Badge UX would be important for sure, so I'll consider that. Assume it's amazing tho BC a lot of the questions I have are irrelevant.
Why nostr - I guess the only response to this would be the uncensorable nature of nostr. I don't care if my front end dev is a nazi, just make pretty stuff.
Prior methods and problems -
linkedin , endorsements are often given to colleagues as a kindness, because hey you added some to my profile I'll go add some to yours. Also nostr would basically enable you as a freelance person to rack up endorsements from clients. Would also allow you as a business to not have to maintain a list of good people to use for specific tasks. Imagine John comes and does good plumbing at your house. You then endorse him for sink work, so next time you need a plumber, you have your go to guy and you don't have to find his card and your endorsement helps other people.

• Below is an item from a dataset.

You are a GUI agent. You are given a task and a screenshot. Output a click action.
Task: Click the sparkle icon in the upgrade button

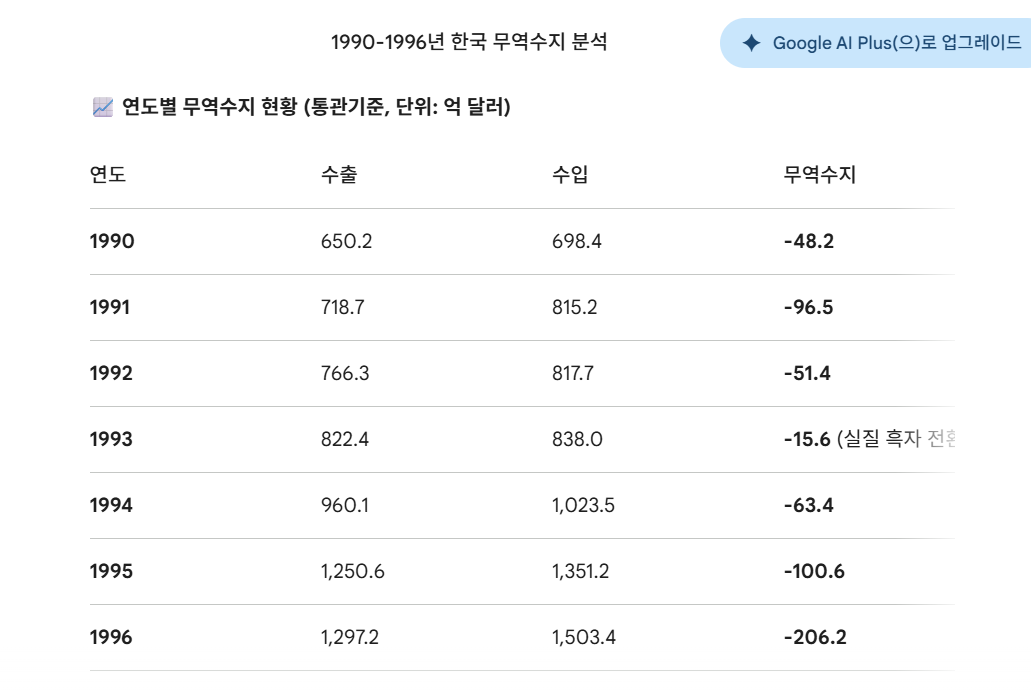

I feel like developing this type of tool for one specific use case is the wrong approach. BC if done correctly, it almost could have the benefits of LinkedIn, angies list, uber, yelp, etc All at the same time. Badges are basically a way to attach a review to an npub for something they did. Which makes me circle back to, I wonder if there is a way to view badges someone has been given that the haven't accepted (ie uber driver gladly recieves all of the 5star badges but declines all the 1 star ones.) So I think it's possible that badges would be insufficient and lists don't even seem like the right data structure to solve the general case.
I think reviews are great when what's being reviewed is a product or service. Giving stars to people feels off from the human UX perspective.
There are multiple nip PRs for review, none seems to be achieving "convergence". To become a standard one needs a product that actually is used, so others will follow.